28 January 2020
New gene mutation linked to congenital deafness
Published online 20 June 2016
Biologists trace the cause of congenital deafness to a mutated gene expressed in the inner ear.
Researchers have identified mutations in a gene called CDC14A that impair the function of kinocilia, which are specific cilia of sensory cells inside the inner ear, resulting in severe to profound congenital deafness1.
By sequencing the genomes of afflicted Iranian and Mauritanian individuals, the biologists, including Yosra Bouyacoub from the Institut Pasteur de Tunis, Tunisia, discovered the mutated gene.
The gene is expressed in the hair cells of cochlea, a fluid-filled snail-shell-like sensory organ in the inner ear.

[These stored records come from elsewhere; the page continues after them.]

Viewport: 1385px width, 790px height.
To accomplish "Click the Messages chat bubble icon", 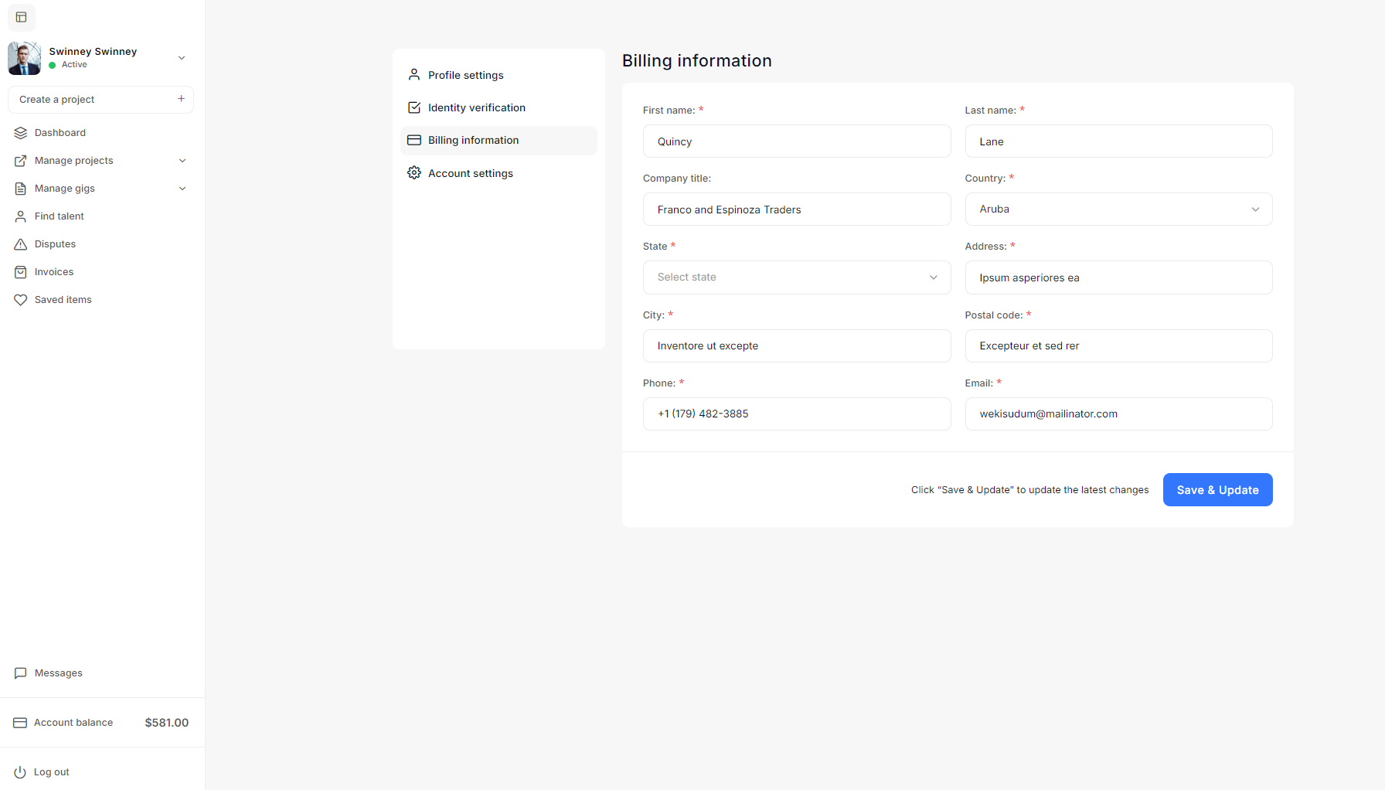I will 21,673.
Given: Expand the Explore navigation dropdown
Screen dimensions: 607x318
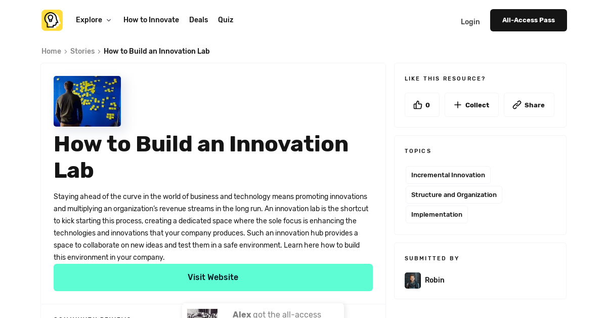Looking at the screenshot, I should tap(94, 20).
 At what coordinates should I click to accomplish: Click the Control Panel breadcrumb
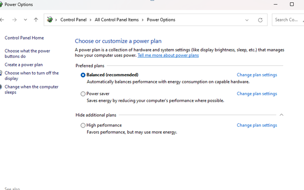(x=73, y=20)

Inactivating the corresponding gene in zebrafish embryo generated abnormally short kinocilia, suggesting that CDC14A gene controls the growth of kinocilium.
In cochlea, fibrous structures link the kinocilia to bundles of hair cells. Mutations in CDC14A, however, can disrupt the links between hair bundle and kinocilium, producing abnormal hair bundles.

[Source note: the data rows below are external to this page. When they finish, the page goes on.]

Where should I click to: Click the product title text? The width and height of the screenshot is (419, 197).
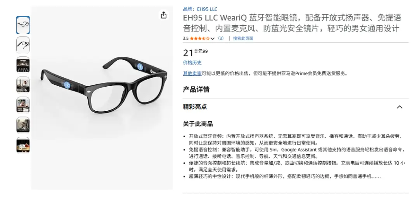[x=292, y=23]
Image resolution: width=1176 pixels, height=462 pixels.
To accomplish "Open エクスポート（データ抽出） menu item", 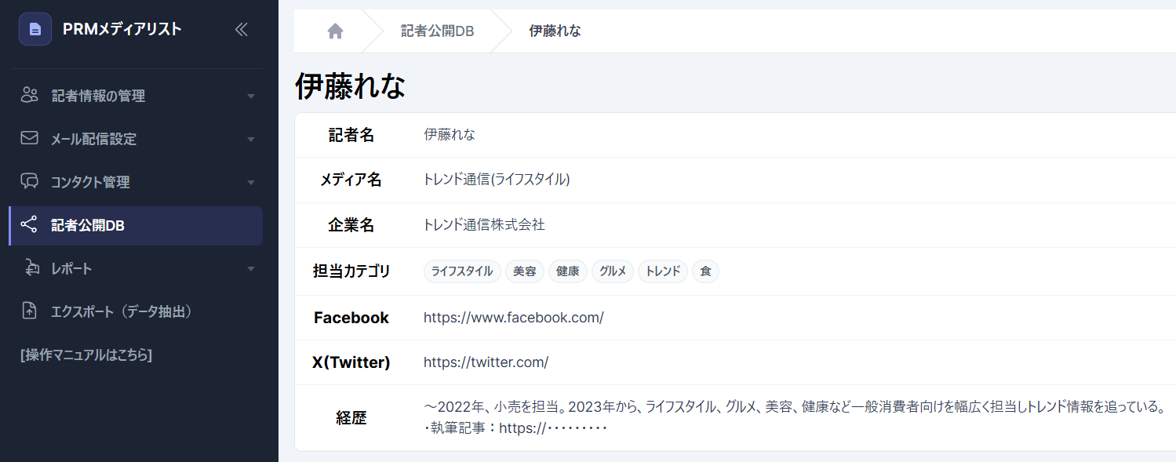I will point(122,311).

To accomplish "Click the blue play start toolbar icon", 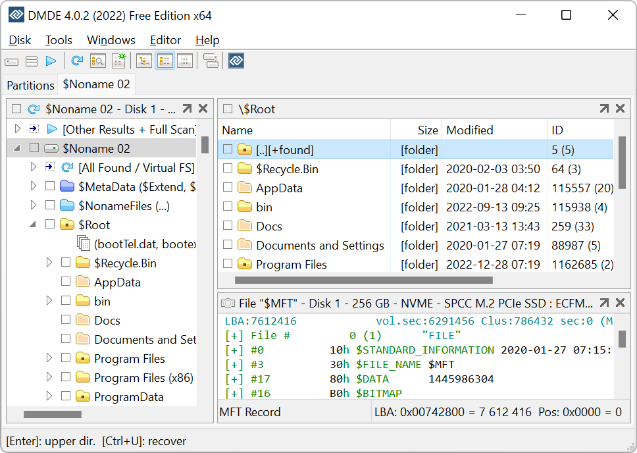I will point(51,61).
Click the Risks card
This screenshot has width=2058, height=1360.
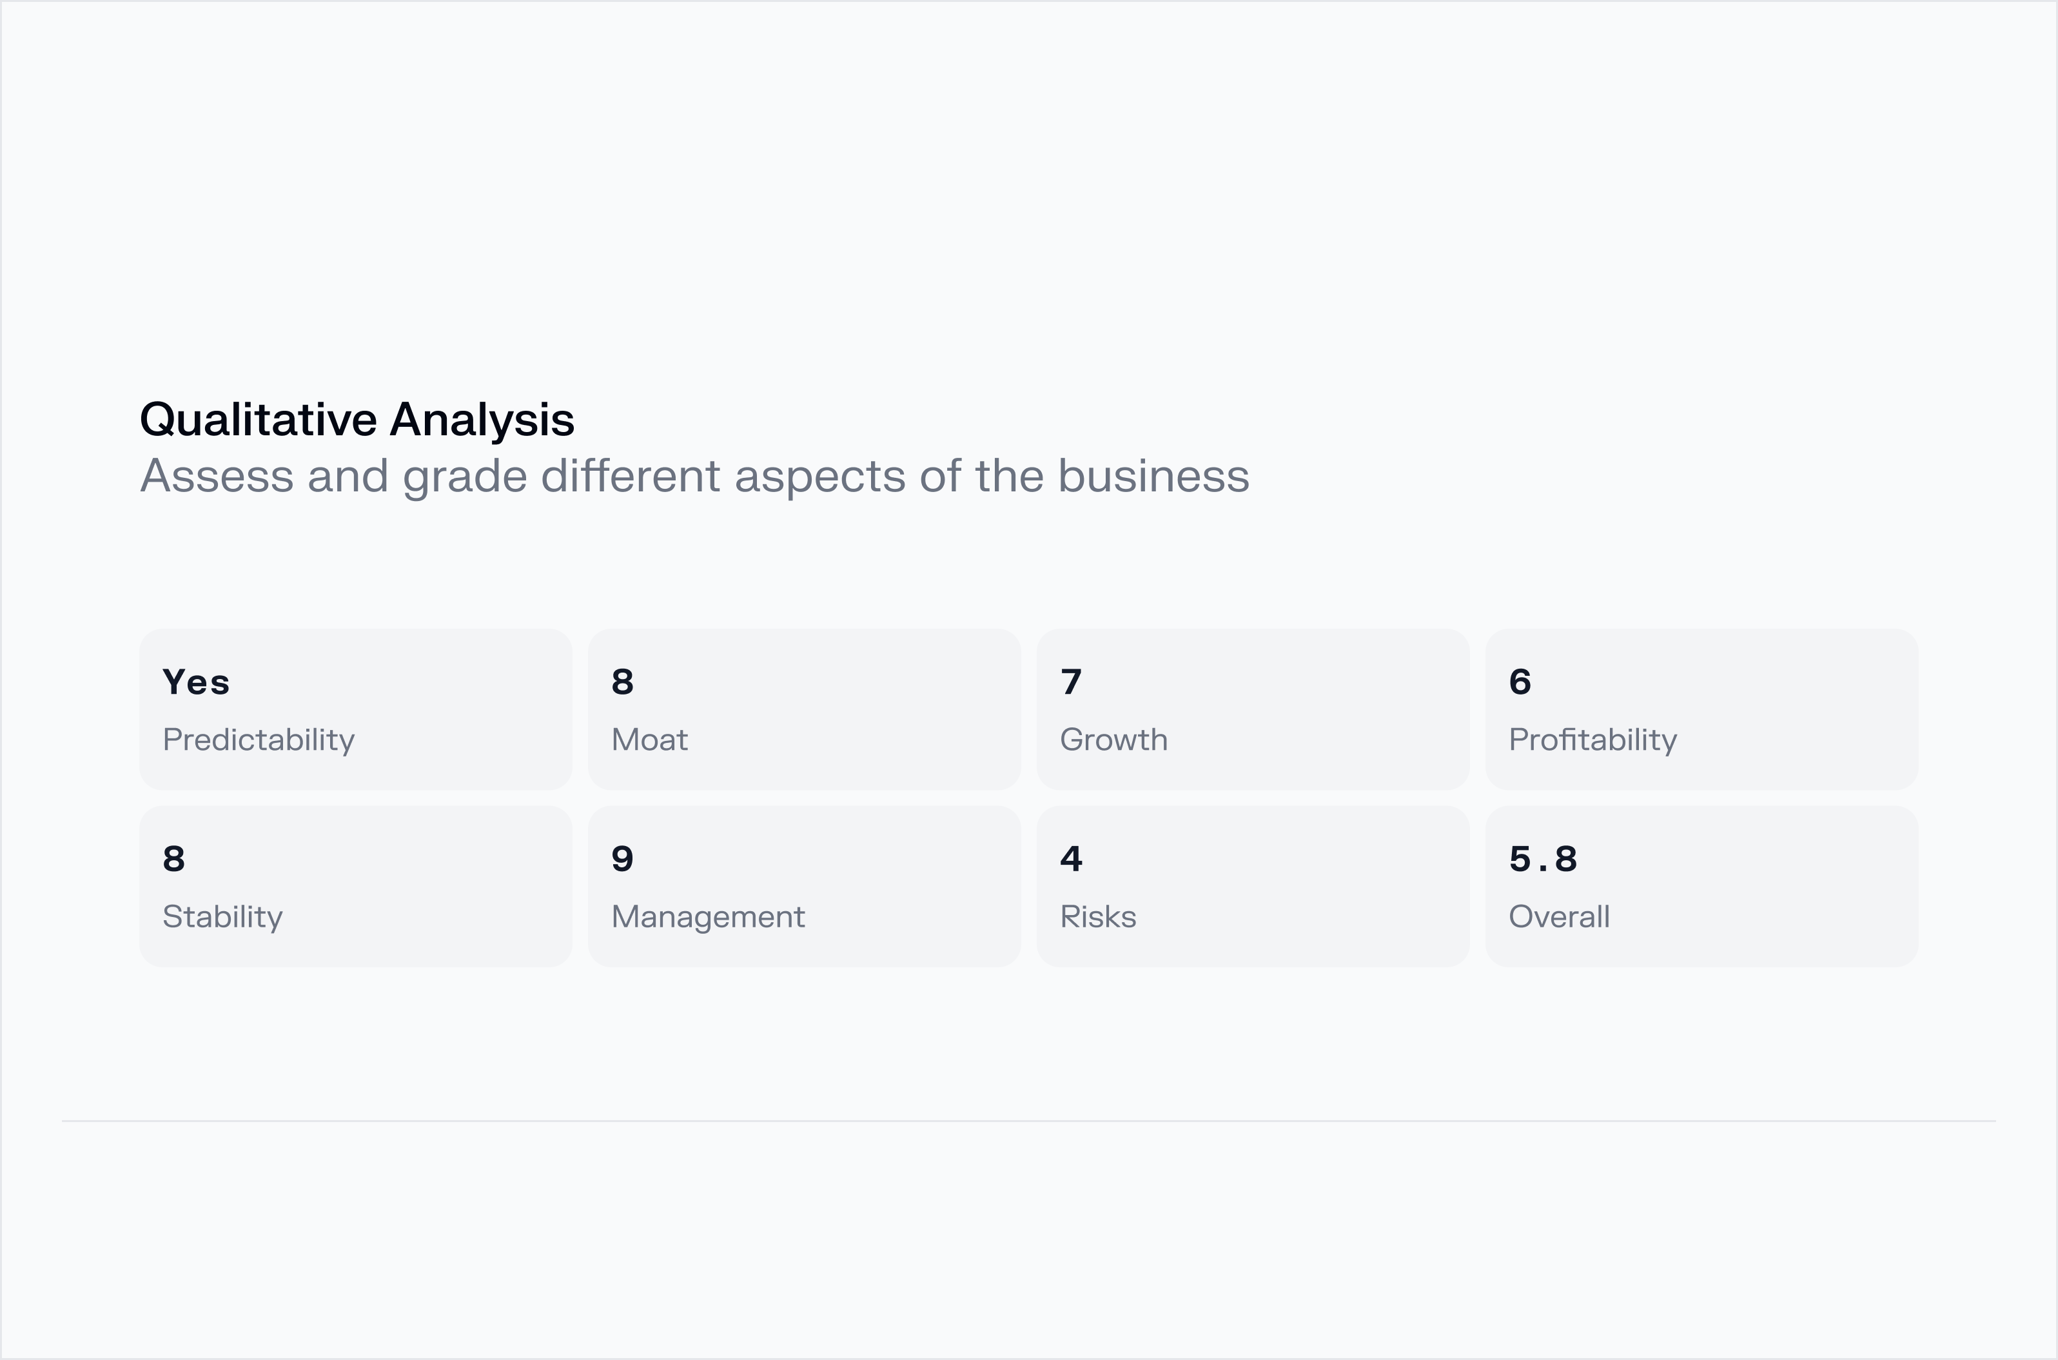[1252, 886]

This, in turn, affects signal transmission through the hair cells, suggesting that the deafness is caused by abnormally short kinocilia, the researchers conclude.

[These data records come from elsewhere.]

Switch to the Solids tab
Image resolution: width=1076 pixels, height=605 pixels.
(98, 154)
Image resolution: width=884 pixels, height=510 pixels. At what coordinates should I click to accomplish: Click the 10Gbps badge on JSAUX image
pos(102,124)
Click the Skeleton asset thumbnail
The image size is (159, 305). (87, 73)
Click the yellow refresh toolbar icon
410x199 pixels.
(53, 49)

“This research will help us understand the basic mechanisms underlying normal hearing, the pathophysiology of various deafness forms and improve the techniques of molecular diagnosis for deafness,” says principal investigator Christine Petit from the Institut Pasteur, France.
- Delmaghani, S. et al. Mutations in CDC14A, encoding a protein phosphatase involved in hair cell ciliogenesis, cause autosomal-recessive severe to profound deafness. Am. J. Hum. Genet. 98, 1266–1270 (2016).